# Assigned task:
The line with "Instruction: Click スーパーイイネ(68)" starts the range, and the last line of the listing ends it. Retype that range exactly, without pictures.

# Data supplied:
────────

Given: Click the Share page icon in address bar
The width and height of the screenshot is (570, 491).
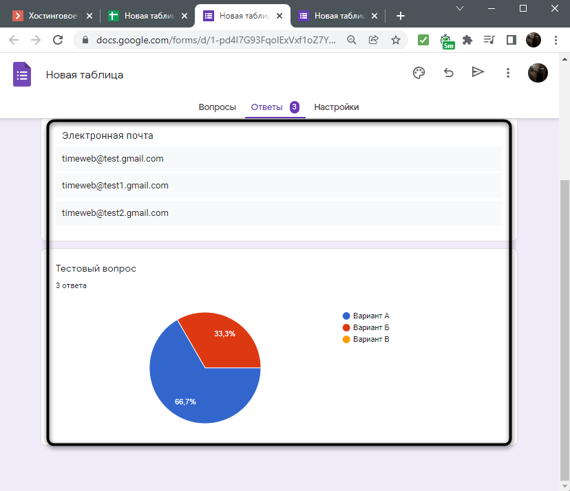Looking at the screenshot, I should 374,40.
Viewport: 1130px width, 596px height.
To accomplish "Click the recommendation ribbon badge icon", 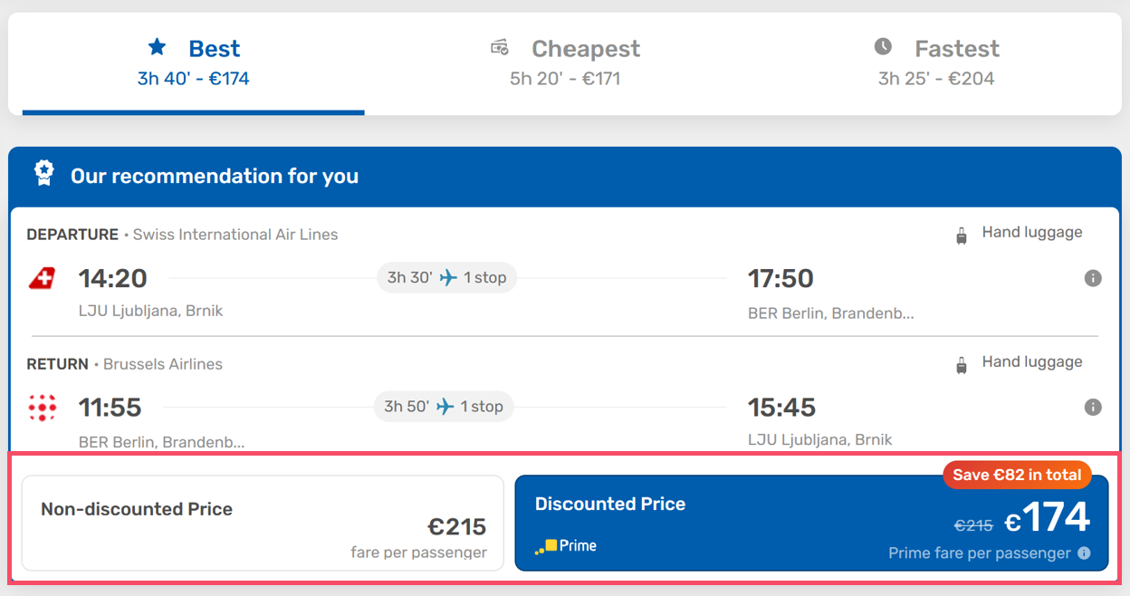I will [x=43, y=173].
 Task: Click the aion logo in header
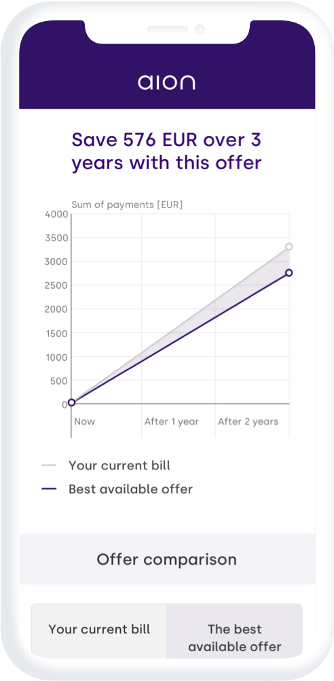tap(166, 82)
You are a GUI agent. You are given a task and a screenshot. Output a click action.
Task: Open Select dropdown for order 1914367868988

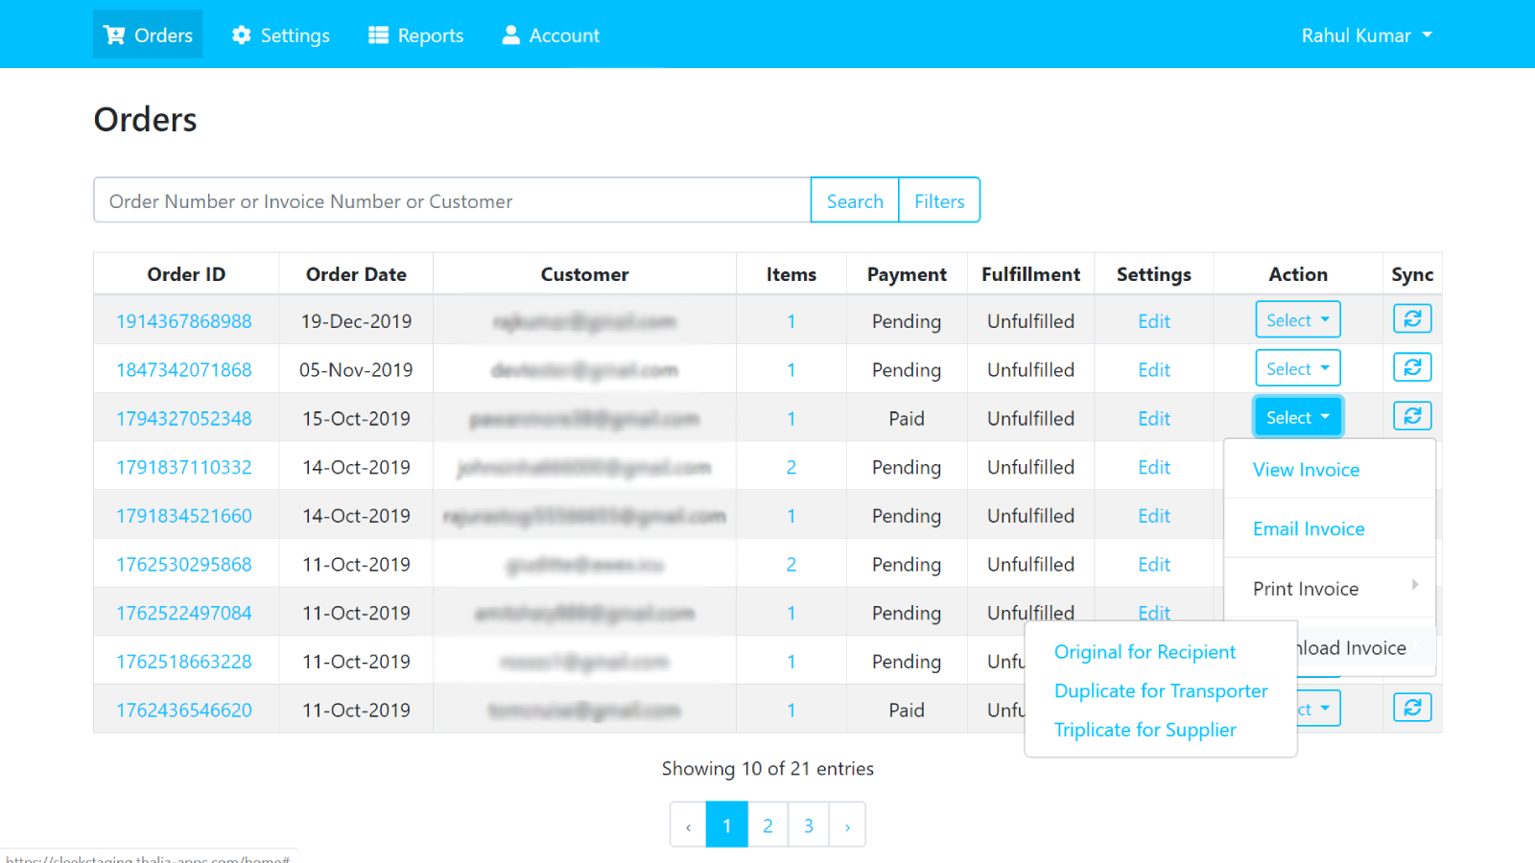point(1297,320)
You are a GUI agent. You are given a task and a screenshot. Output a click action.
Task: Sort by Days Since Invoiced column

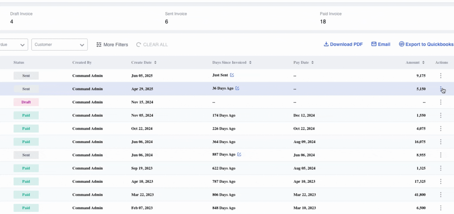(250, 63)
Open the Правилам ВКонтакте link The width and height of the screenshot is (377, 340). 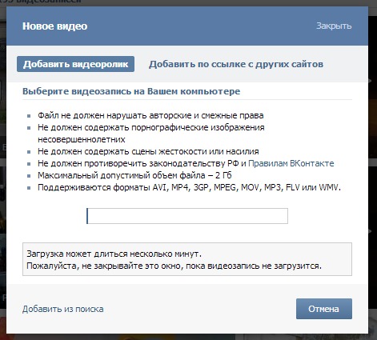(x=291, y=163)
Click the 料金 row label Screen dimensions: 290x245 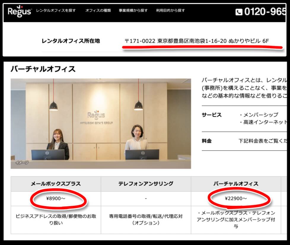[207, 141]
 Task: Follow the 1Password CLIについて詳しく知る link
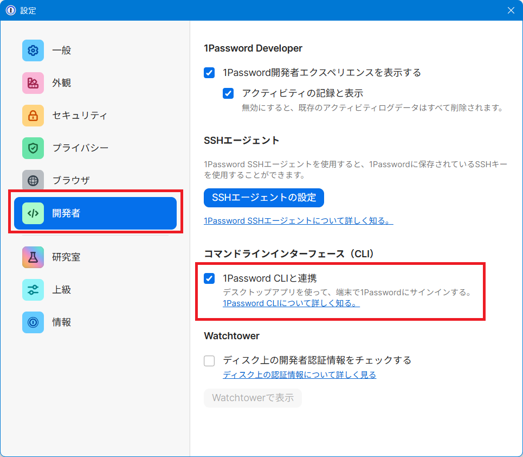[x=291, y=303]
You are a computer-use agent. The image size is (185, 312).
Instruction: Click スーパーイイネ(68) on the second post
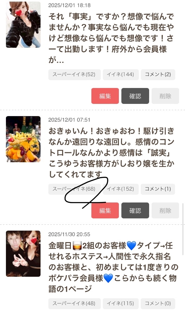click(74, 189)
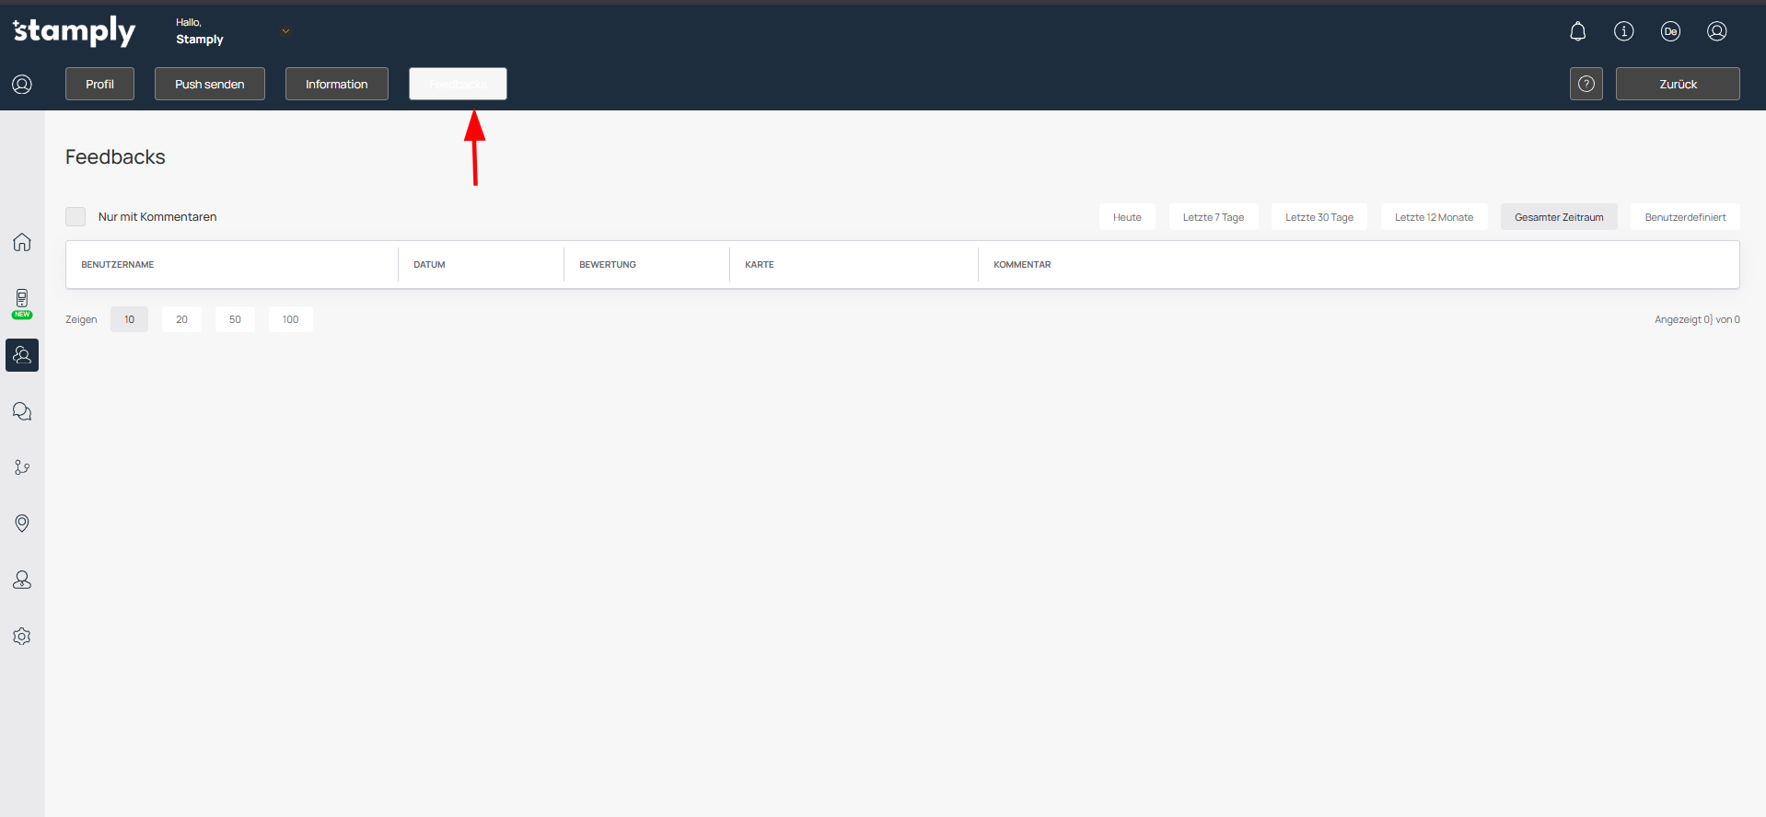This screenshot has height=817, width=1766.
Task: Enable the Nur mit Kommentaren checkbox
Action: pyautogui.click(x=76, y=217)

────────

# Written answer:
Instruction: Click スーパーイイネ(68) on the second post
click(74, 189)
This screenshot has height=817, width=1766.
Task: Enable the Nur mit Kommentaren checkbox
Action: pyautogui.click(x=76, y=217)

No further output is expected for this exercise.